Quarenta anos após o acidente de Chernobyl, o director-geral da Agência Internacional de Energia Atómica (AIEA) destacou as lições aprendidas com o desastre para optimizar a segurança dos reactores, algo que continuará a desafiar a indústria da energia nuclear nas próximas décadas.
“Não considero Chernobyl história; é uma responsabilidade viva”, disse Rafael Grossi, num vídeo divulgado ontem para assinalar o 40º aniversário da explosão no reactor número 4 da central nuclear de Chernobyl, situada no que era então a União Soviética, actual Ucrânia. “Este é um momento para recordar, reflectir e reforçar o nosso compromisso com a segurança nuclear”, acrescentou o diplomata argentino, um dos candidatos a suceder a António Guterres como Secretário-Geral da ONU.

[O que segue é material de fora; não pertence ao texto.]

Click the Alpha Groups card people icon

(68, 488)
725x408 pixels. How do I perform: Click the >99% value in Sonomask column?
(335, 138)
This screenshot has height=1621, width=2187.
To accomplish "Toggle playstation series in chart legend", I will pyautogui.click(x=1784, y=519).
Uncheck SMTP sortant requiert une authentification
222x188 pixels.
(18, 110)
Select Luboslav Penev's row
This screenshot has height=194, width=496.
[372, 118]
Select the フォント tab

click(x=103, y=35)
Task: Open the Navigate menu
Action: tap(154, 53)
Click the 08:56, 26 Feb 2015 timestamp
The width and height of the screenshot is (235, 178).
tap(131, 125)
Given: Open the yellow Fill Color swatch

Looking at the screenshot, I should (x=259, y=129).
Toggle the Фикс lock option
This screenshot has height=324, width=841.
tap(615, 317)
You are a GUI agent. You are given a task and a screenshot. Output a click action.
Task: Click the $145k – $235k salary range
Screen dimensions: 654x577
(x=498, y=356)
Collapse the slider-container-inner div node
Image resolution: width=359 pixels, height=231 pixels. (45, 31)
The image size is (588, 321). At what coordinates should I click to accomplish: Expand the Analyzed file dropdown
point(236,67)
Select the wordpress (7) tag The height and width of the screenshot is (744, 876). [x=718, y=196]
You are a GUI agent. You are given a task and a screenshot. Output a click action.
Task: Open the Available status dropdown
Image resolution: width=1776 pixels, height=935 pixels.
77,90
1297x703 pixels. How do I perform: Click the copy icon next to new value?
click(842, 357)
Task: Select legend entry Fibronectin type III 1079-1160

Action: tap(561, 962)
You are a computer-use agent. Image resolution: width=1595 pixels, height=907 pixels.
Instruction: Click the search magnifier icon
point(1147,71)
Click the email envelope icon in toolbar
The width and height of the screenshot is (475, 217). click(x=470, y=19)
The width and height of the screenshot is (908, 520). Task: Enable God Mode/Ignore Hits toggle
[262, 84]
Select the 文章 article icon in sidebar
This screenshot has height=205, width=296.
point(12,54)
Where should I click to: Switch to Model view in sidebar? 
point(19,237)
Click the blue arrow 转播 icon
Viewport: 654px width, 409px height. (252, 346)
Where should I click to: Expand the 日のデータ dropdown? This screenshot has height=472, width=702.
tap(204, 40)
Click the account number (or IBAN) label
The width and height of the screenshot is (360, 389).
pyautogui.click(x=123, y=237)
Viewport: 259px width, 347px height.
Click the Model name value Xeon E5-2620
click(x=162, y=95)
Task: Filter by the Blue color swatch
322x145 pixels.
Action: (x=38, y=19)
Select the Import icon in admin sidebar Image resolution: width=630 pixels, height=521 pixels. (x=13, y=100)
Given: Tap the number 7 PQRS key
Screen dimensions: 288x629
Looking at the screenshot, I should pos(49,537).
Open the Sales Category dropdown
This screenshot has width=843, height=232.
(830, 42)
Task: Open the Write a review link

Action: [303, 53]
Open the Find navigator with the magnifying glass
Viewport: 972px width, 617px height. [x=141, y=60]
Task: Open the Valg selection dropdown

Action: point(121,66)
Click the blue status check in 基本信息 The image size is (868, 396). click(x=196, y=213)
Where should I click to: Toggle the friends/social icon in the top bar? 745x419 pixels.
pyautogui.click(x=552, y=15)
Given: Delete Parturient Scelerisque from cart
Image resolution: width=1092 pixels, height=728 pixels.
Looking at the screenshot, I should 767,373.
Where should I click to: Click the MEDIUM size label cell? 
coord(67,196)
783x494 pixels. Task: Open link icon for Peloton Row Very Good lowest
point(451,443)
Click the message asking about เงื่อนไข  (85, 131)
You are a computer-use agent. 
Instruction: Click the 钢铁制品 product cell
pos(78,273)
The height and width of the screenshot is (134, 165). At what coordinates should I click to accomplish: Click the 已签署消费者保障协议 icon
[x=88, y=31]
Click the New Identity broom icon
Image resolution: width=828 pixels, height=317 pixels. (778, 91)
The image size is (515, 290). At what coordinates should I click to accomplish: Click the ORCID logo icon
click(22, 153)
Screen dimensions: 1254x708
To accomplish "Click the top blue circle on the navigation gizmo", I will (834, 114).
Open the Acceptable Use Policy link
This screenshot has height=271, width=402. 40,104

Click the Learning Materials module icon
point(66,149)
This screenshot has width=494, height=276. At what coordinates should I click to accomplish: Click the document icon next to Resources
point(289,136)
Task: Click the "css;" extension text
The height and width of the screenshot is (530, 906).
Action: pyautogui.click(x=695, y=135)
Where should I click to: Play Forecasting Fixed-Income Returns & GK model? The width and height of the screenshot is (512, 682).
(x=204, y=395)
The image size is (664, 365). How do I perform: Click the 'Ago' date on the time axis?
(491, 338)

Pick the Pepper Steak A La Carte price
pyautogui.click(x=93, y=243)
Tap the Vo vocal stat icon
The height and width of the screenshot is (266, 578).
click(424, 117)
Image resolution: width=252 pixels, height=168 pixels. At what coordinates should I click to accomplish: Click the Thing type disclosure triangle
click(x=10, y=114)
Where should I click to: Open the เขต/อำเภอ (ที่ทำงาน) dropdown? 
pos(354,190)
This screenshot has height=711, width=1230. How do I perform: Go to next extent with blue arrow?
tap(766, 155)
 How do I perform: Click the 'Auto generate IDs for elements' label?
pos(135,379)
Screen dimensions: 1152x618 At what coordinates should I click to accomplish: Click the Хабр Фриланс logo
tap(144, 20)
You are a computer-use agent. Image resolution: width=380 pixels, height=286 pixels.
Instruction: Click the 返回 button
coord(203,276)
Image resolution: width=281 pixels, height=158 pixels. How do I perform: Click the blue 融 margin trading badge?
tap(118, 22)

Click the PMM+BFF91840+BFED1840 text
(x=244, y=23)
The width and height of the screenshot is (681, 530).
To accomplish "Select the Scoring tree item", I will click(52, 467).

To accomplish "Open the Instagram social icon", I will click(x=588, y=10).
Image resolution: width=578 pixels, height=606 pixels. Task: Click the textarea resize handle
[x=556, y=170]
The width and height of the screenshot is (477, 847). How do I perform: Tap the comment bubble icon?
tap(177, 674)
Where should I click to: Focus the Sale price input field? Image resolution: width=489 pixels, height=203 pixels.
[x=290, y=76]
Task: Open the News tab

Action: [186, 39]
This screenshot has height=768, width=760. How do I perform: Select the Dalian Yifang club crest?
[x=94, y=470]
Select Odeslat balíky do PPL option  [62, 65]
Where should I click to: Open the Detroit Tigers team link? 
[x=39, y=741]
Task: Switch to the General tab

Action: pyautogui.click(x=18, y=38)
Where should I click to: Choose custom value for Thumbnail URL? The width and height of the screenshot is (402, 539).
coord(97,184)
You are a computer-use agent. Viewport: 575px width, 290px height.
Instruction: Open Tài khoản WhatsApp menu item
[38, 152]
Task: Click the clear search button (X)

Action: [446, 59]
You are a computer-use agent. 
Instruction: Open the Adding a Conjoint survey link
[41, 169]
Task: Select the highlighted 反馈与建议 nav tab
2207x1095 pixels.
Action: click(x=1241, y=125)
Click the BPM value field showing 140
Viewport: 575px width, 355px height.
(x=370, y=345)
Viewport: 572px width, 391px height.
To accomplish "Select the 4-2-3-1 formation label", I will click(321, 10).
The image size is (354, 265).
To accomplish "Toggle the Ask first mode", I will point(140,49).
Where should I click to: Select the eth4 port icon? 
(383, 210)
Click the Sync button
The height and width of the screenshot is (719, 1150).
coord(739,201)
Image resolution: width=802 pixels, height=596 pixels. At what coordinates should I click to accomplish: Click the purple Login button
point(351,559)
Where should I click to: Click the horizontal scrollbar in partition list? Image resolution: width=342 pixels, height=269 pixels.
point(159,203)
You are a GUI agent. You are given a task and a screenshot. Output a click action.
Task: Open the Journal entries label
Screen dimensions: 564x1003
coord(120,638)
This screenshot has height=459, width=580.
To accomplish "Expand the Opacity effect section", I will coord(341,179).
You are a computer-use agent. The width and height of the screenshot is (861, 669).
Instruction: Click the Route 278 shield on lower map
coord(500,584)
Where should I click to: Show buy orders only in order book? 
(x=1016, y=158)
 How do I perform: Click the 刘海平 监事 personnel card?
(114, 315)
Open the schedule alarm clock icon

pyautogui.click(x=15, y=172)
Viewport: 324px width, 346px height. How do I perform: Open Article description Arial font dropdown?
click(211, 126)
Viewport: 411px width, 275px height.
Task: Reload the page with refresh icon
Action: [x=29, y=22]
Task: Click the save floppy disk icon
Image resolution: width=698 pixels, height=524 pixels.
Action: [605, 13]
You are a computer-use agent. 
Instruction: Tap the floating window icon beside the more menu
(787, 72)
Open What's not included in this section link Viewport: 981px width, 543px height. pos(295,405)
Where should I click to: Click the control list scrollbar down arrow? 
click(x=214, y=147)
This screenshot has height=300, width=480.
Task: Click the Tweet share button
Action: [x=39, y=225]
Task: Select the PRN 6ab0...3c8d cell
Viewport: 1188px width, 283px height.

Depois de homenagear bombeiros, engenheiros e outros trabalhadores que se dedicaram ao atendimento da emergência, bem como “as centenas de milhares de pessoas que perderam as suas casas e tiveram de fugir”, Grossi destacou os esforços desenvolvidos nas décadas seguintes para evitar que uma catástrofe semelhante se repetisse.
“Actualmente, as nossas equipas estão presentes em todas as centrais nucleares da Ucrânia, garantindo a segurança nuclear e mantendo o mundo informado sobre o que está a acontecer”, observou. “A memória de Chernobyl, há 40 anos, e a cooperação internacional que surgiu das suas cinzas vão guiar-nos nos próximos 40 anos”, acrescentou.
A explosão em Chernobyl libertou até 200 toneladas de material radioactivo para a atmosfera, com uma potência equivalente a entre 100 e 500 bombas atómicas como a que foi lançada sobre Hiroshima. O resultado foi a contaminação de grandes áreas da Ucrânia, Bielorrússia e Rússia, e um profundo choque em grande parte da Europa perante um desastre que suscitou grande ansiedade e não conheceu fronteiras.
O Presidente ucraniano também recordou a tragédia de Chernobyl e alertou para o “terrorismo nuclear” russo. Na sua página no Facebook, Volodymyr Zelensky salientou que foi construído um sarcófago sobre o reactor destruído pela explosão para conter a radiação e que mais de 40 países contribuíram para o selar e evitar futuros desastres.
“Estas duas estruturas são o que protege contra fugas de radiação e contaminação. A sua manutenção e protecção beneficiam todos. Mas, com a sua guerra, a Rússia está mais uma vez a levar o mundo à beira de um desastre provocado pelo homem”, afirmou.